Diego Chamorro*
Licenciado en vendaje neuromuscularlogía y Fisioterapia
Anatomía funcional del tendón
El tendón es una estructura de tejido conectivo denso que tiene origen en la hoja blastodérmica media (mesodermo) y está conformado por fibras colágenas tipo I, de disposición longitudinal, paralelas al eje y de diámetros diversos. También se observan fibras transversales y algunas elásticas.
Las fibras se disponen en haces envueltos por una cubierta conjuntiva, entre ellas se encuentran células alargadas de naturaleza fibroblásticas con un núcleo redondo ,un citoplasma con un desarrollado aparato de Golgi y una membrana celular en contacto con fibras colágenas. Estas células denominadas tendinositos son capaces de elaborar matriz intercelular, especialmente colágeno.
La irrigación es rica y se produce a través de capilares que proceden del músculo, del hueso o del tejido conjuntivo laxo que lo envuelve. Los haces al no penetrar ejecutan la nutrición a distancia. Por su parte la riqueza que existe de corpúsculos neurotendinosos de Golgi alojados entre las fibras colágenas producen un influjo propioceptivo importante.
La disposición arquitectónica de un tendón varía según pertenezca a un músculo largo o corto. En el primer caso la fibras adquieren forma en espiral cuando están en reposo, en cambio en el caso de músculo corto es en paralelo, disposición que también adquiere el tendón del músculo largo cuando este se contrae y tracciona. El espiralado permite que la contracción traccione en forma suave y paulatina. En músculos anchos como en el caso de aponeurosis la disposición es en enrejado.
En cuanto a su cobertura el tendón es envuelto por una vaina constituida por una lámina sinovial que presenta dos hojas: una interna, el epitenón, que se une al tendón a través de tejido laxo y una externa, peritenón, que se une a estructuras vecinas, esta última presenta en medio un pliegue, mesotenón, por el cual transcurren los vasos nutricios.
Anatomía y biomecánica del músculo supraespinoso
Anatómicamente el músculo supraespinoso tiene su origen en los dos tercios internos de la fosa supraespinosa del omóplato para dirigirse hacia fuera y abajo hasta la faceta superior del troquiter del húmero. En el trayecto se relaciona por detrás con la espina de la escápula y el acromión, por delante con la apófisis coracoides y por arriba con el ligamento acromiocoracoideo formando un anillo rígido inextensible, dando lugar a una corredera por donde discurre el tendón y que es responsable de un gran número de patologías.

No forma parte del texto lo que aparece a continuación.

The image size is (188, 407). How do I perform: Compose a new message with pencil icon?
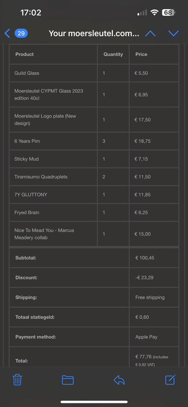170,380
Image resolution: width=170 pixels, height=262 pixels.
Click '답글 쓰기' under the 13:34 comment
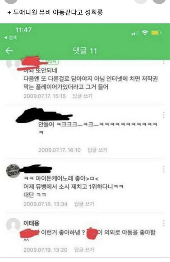(84, 204)
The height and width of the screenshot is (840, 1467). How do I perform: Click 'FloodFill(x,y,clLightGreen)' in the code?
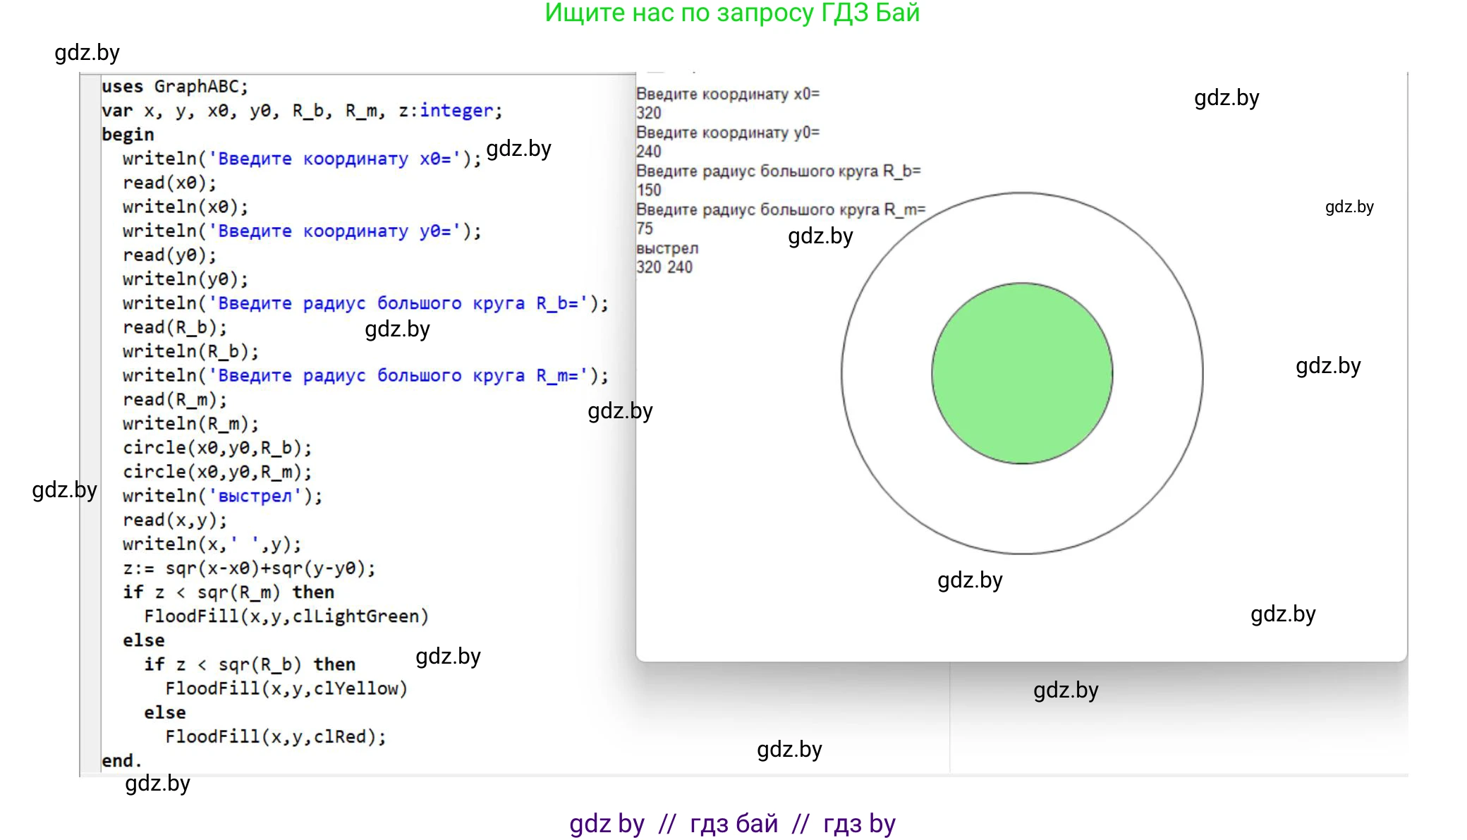[x=286, y=616]
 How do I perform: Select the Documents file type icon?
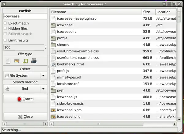click(8, 61)
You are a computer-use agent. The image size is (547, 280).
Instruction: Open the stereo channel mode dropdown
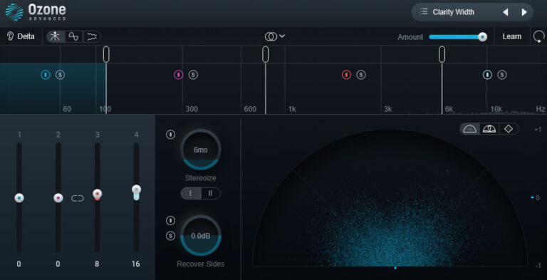coord(275,36)
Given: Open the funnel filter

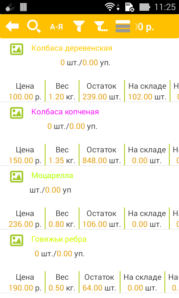Looking at the screenshot, I should point(79,26).
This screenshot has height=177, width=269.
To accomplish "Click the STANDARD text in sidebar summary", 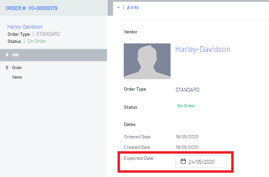I will click(48, 34).
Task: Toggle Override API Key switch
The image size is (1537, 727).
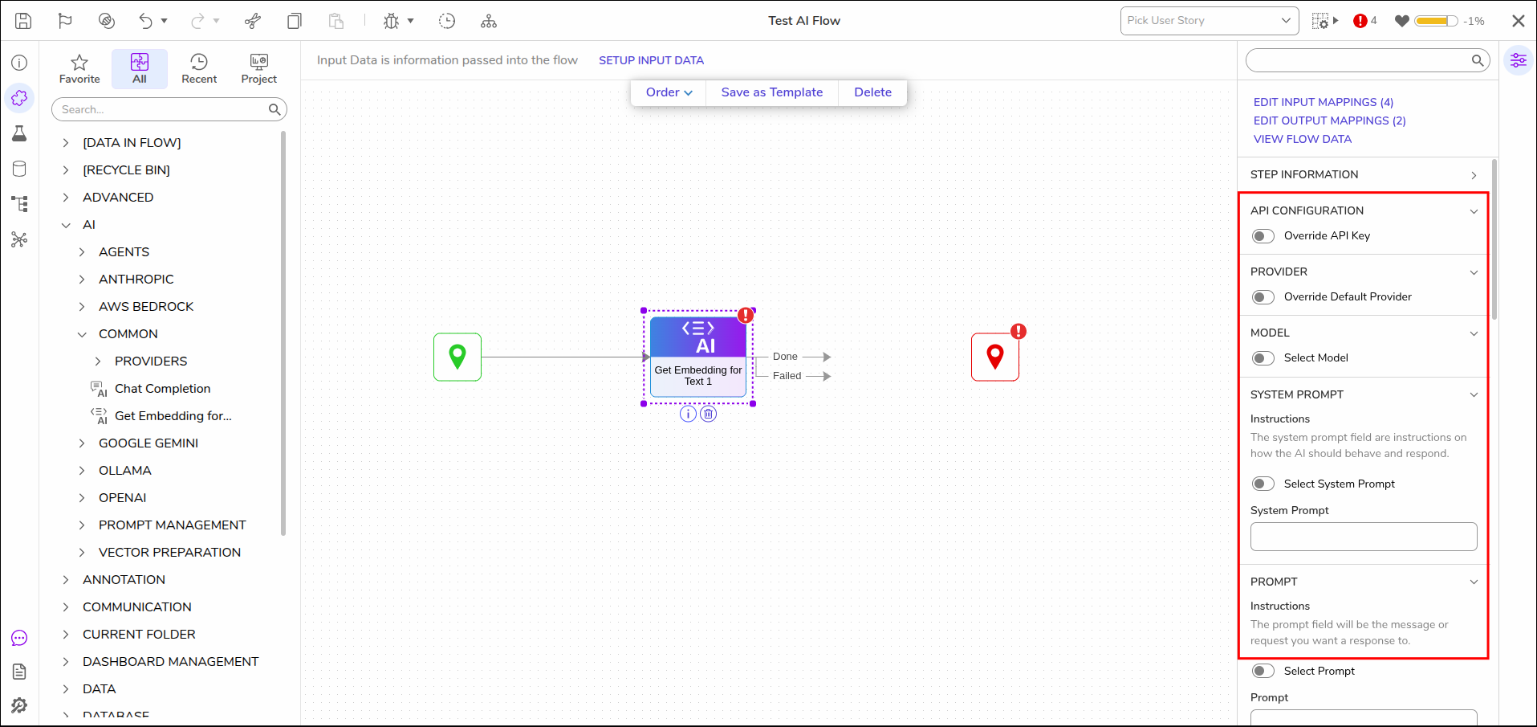Action: pos(1263,236)
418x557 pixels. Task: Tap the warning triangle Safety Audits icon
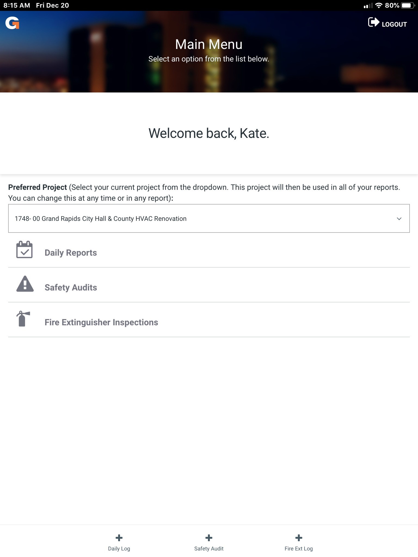[25, 284]
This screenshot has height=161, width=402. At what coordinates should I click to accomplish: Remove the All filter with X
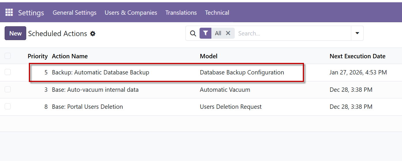click(x=228, y=33)
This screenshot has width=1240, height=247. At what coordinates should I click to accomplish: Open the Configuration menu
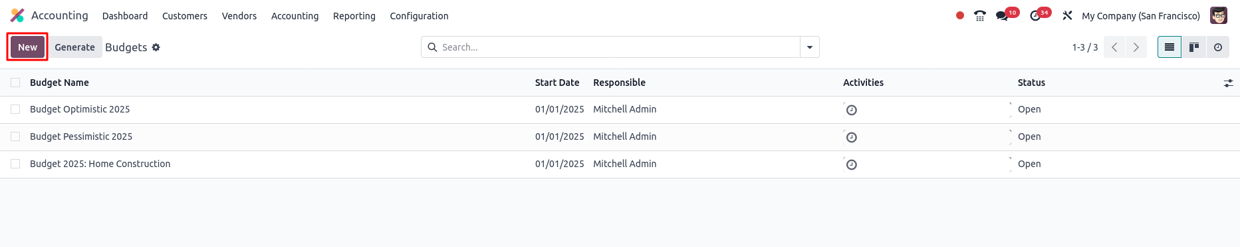(x=419, y=16)
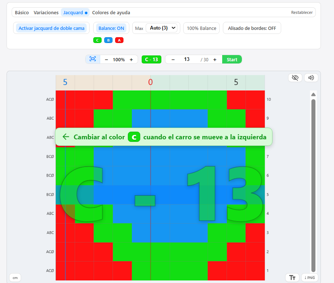
Task: Decrease row number with minus button
Action: (x=173, y=59)
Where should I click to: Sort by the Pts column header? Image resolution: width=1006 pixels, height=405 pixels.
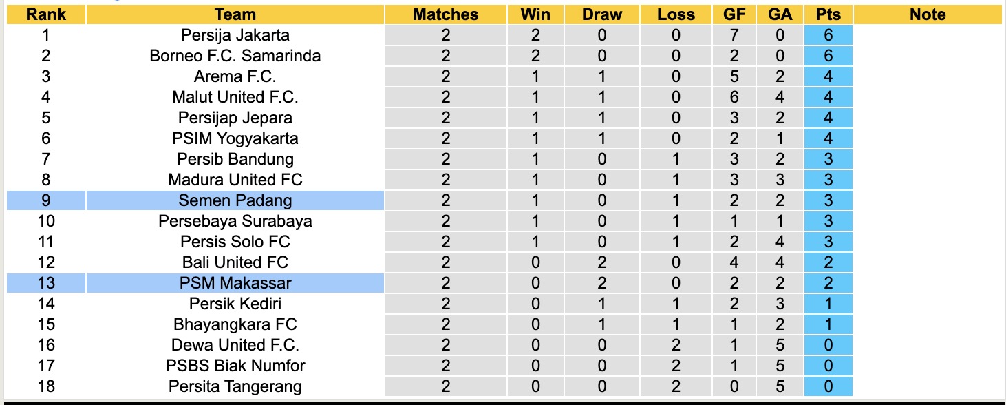point(828,14)
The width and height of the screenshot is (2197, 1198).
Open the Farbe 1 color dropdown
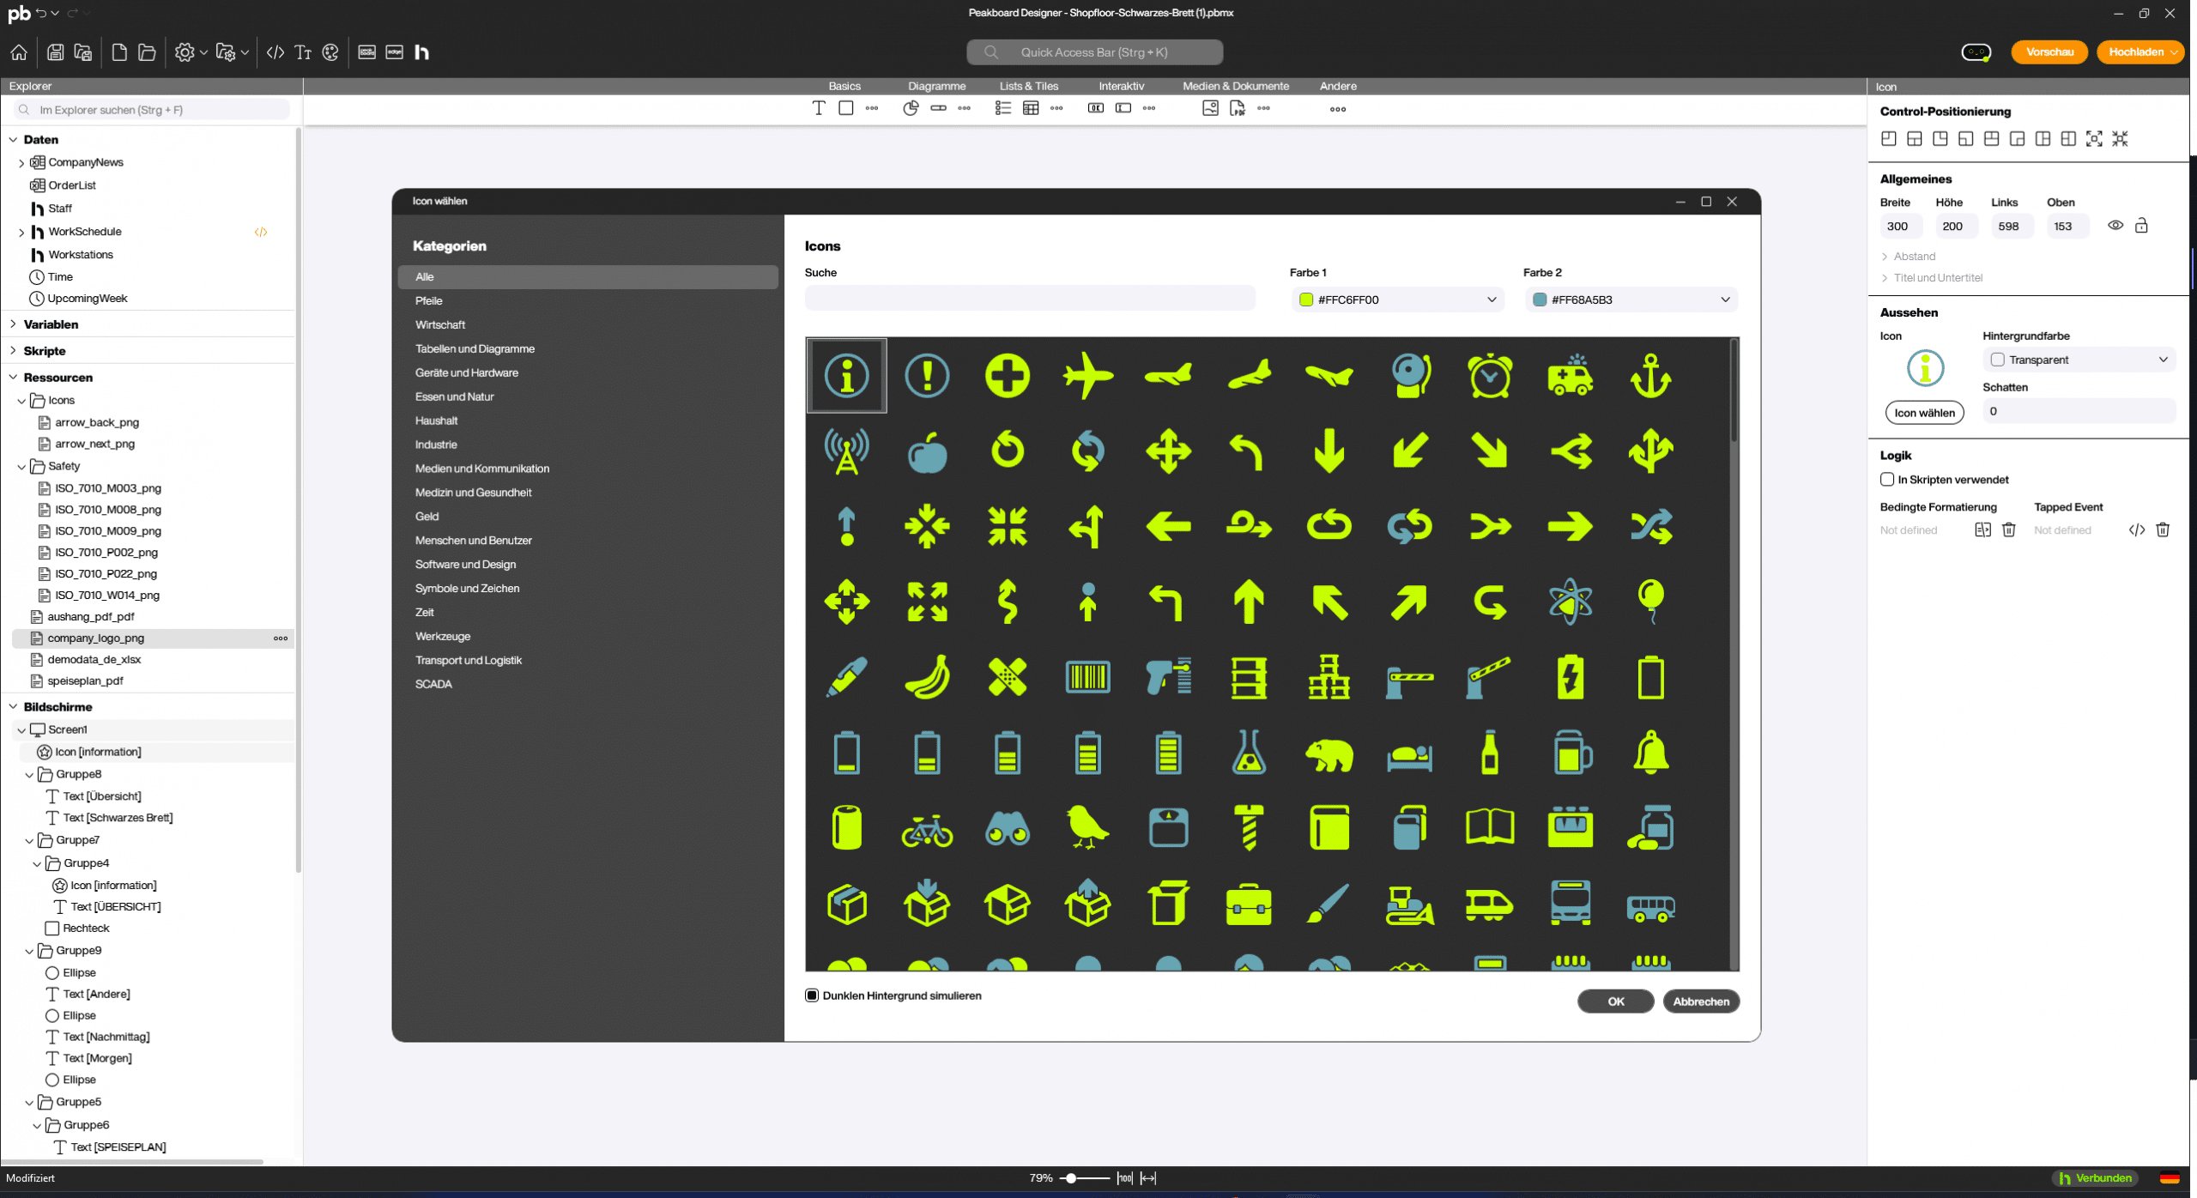(1492, 300)
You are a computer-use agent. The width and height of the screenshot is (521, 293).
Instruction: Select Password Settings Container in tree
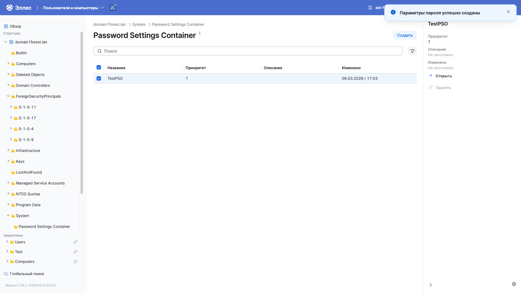(44, 227)
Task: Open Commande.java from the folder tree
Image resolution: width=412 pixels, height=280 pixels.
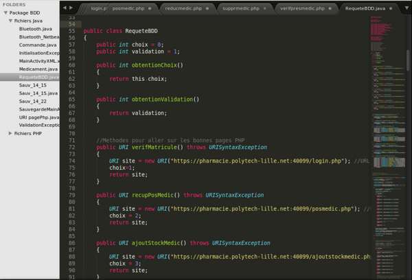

La función del supraespinoso es altamente discutida. Antaño con los trabajos de Kapandji se creía que el músculo era una fuente de depresión de la cabeza humeral y a su vez un motor primario de la abducción del hombro. Hoy esto se discute debido al avance de los estudios electromiográficos y al ingreso de los conceptos vertidos por los autores pioneros de las cadenas musculares.
Lo que podemos afirmar es que pensar en el supraespinoso como una entidad única autosuficiente es un reduccionismo teórico y fáctico. Como primer paso es necesario colocarlo funcionalmente con los otros tres músculos del manguito rotador (infraespinoso, redondo menor y subescapular) y proseguir sumando otros músculos como el dorsal ancho, pectorales, serrato anterior, trapecio, bíceps braquial y la lista continúa hacia todas las direcciones.
Siguiendo a Kapandji el supraespinoso participa en conjunto con el deltoides en los primeros 90 grados de abducción y si bien no lo declara indispensable para lograr el movimiento, si lo considera capaz de realizarlo por si mismo encontrando su fuerza máxima a los 90 grados.
Hoy lo que se discute es la importancia funcional del músculo y a partir de esto es que exponemos los siguientes datos:
-L Payne y cols, ASJN 1997, “el supraespinoso no es necesario para el funcionamiento normal de los movimientos, inclusive actúa menos que el resto de los músculos del maguito”.
-El músculo supraespinoso no deprime le cabeza humeral solo la coapta, para lo primero actúan el subescapular, el redondo menor, infraespinoso y la porción larga del bíceps.
-Las cuplas musculares más importantes del hombro no incluyen al supraespinoso en sus componentes.
Etiopatogenia
En el estudio microscópico se constatan rupturas, fragmentaciones o dilaceración de las fibrillas de colágenos, estableciéndose 2 causas patogénicas:
Causa degenerativa
La lesión inicial consistiría en una alteración de la sustancia fundamental relacionada con la disminución de la concentración de polisacáridos y la fusión de las fibrillas de colágenos. Paralelamente se observa una reducción de la densidad celular con menor capacidad sintética. La degeneración primitiva, que comienza precozmente, es provocada por una mala vascularización generando una fragilidad en el tendón tras los polimicrotraumatismos repetidos. Aquí encontraríamos la respuesta de por qué la mayoría de los problemas tendinosos aparecen próximos a la inserción. Según Smith, el tendón está poco vascularizado en su unión períostica evidenciando una zona de debilidad que favorecería la lesión.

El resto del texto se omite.